USGS Burn Severity Mapping

Burn perimeters and dNBR images for post-2000 fires are freely distributed by the USGS. Data is downloadable and comes in GIS-ready formats. Visit the project's website for more information.

Burn severity (dNBR or Differenced Normalized Burn Ratio) is a remote sensing change detection technique utilizing the two Landsat TM/ETM+ bands most responsive to fire-induced environmental change. dNBR is best described as the magnitude of environmental change occurring during a fire. Attempting to link dNBR to biomass consumption is one of the primary challenges this study addresses. Click here for an example summary of dNBR response by fuel type for three large fires. At left, burn severity mapped using the dNBR approach by the National Burn Severity Mapping program is compared to the Fuel Characteristic Classification System (FCCS) fuelbed map, developed by FERA, to learn the distribution of fuels burned at various severities.

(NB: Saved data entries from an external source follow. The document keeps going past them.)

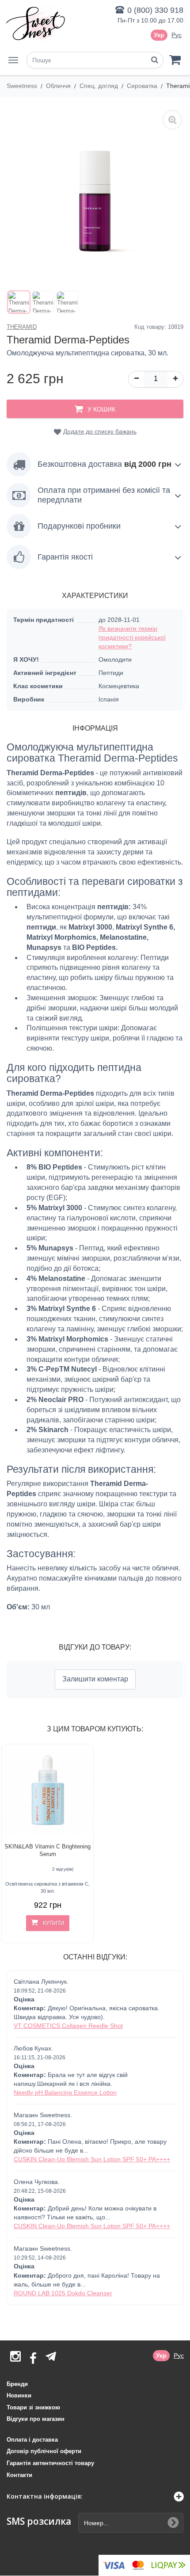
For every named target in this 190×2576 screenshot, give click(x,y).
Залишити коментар (95, 1679)
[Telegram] (51, 2356)
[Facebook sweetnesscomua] (33, 2359)
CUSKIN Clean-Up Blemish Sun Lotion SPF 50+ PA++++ (92, 2159)
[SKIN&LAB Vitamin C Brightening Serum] (47, 1790)
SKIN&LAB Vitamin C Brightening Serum (47, 1850)
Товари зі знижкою (33, 2407)
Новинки (19, 2395)
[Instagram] (15, 2359)
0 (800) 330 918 (155, 10)
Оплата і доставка (32, 2439)
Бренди (17, 2384)
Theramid (22, 327)
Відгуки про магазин (36, 2419)
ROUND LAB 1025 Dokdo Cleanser (63, 2293)
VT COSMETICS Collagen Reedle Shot (68, 2025)
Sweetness (23, 85)
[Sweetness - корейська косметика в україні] (35, 23)
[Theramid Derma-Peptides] (18, 302)
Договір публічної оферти (44, 2451)
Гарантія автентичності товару (50, 2463)
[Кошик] (175, 59)
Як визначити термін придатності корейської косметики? (132, 637)
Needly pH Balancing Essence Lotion (65, 2092)
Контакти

Below are charts showing the amounts of area burned for seven burn severity classes by fuelbed (top) and ecoregion (bottom) for fires mapped by the Burn Severity Mapping Program (97 fires).

Fire Effects Models

Consume 3.0

The Consume 3.0 model developed by FERA is capable of making biomass consumption estimates using FCCS descriptors and fuel moisture as model inputs. A goal of this project is to make the Consume model spatially explicit to analyze the geographic distribution of consumption patterns. More information on Consume can be found here. Consumption as a function of fuel moisture for five of the most common fuelbeds that burn in Western US (left) and for three ecoregions in the Lower-48 (right) are shown below.

NFDRS (National Fire Danger Rating System)

NFDRS is the standard model to assess fire risk for the United States. Included in the rating system are a set of equations that predict daily fuel moisture conditions. Fusing these equations with improved geostatistical weather interpolation techniques will provide fuel moisture prediction and uncertainty estimates to better inform fire effects models such as Consume.